Wiele przypadków poronień czy niemożności zajścia w ciążę byłoby możliwych do uniknięcia, jeśli panowałaby większa świadomość wśród społeczeństwa.
Zatem niezmiernie ważna okazuje się wcześniejsza diagnostyka, odpowiednia dieta, zmiana stylu życia, suplementacja, a także zmniejszenie narażenia na czynniki stresogenne, wdrożenie odpowiednich ćwiczeń fizycznych, również relaksacyjnych (np.: ćwiczenia oddechowe, joga) i przede wszystkim pozytywne myślenie – to klucz do sukcesu!
Milena
Bibliografia:
A Brakebusch L Heufelder , „Jak żyć z Hashimoto? Poradnik dla pacjenta”, wyd. Pro Medica Media, Warszawa 2011.
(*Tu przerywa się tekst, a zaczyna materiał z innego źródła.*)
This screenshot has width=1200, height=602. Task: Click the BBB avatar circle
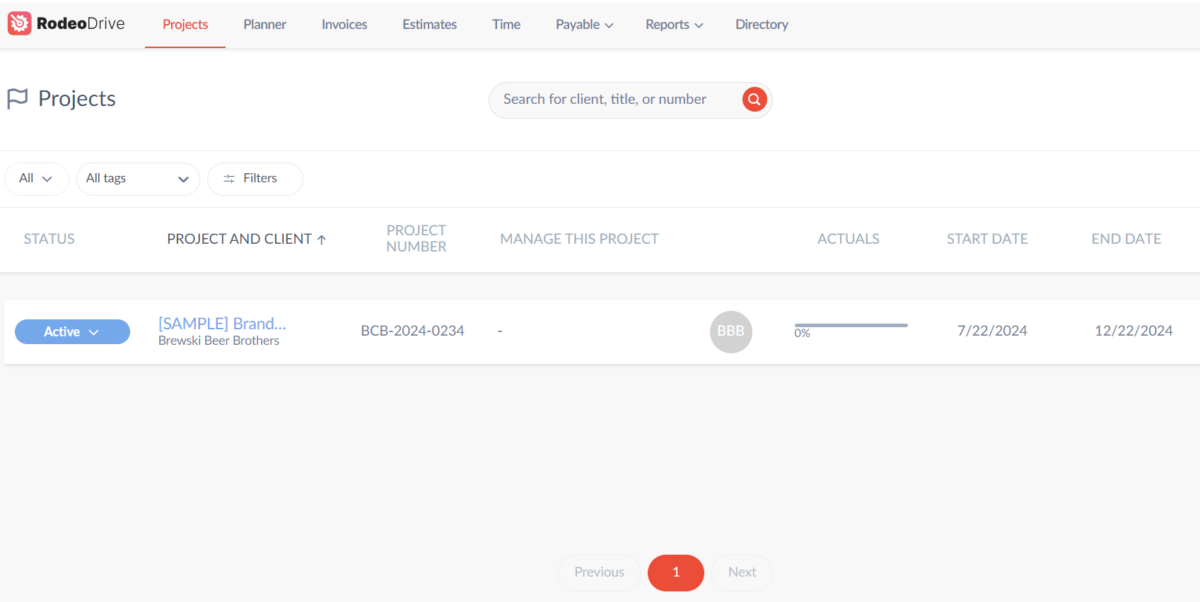730,332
https://ciaza.mp.pl/poczecie/61877,przygotowanie-do-ciazy
https://www.ncbi.nlm.nih.gov/pubmed/18070829
https://academic.oup.com/jcem/article/94/1/21/2597522
https://www.researchgate.net/publication/40766861_The_implications_of_autoimmunity_and_pregnancy
http://www.bmj.com/content/342/bmj.d2616
Chcielibyśmy podkreślić, że poprzez tę publikację w żaden sposób nie odpowiadamy za sposób leczenia stosowany przez czytelników. Artykuł ten posiada szereg porad oraz metod, które czytelnik wdraża u siebie na swoją własną odpowiedzialność. Pamiętaj, że podstawą do podjęcia jakichkolwiek kroków w kwestii leczenia (a szczególnie w kwestii planowania ciąży!) powinna być konsultacja u odpowiedniego specjalisty/lekarza.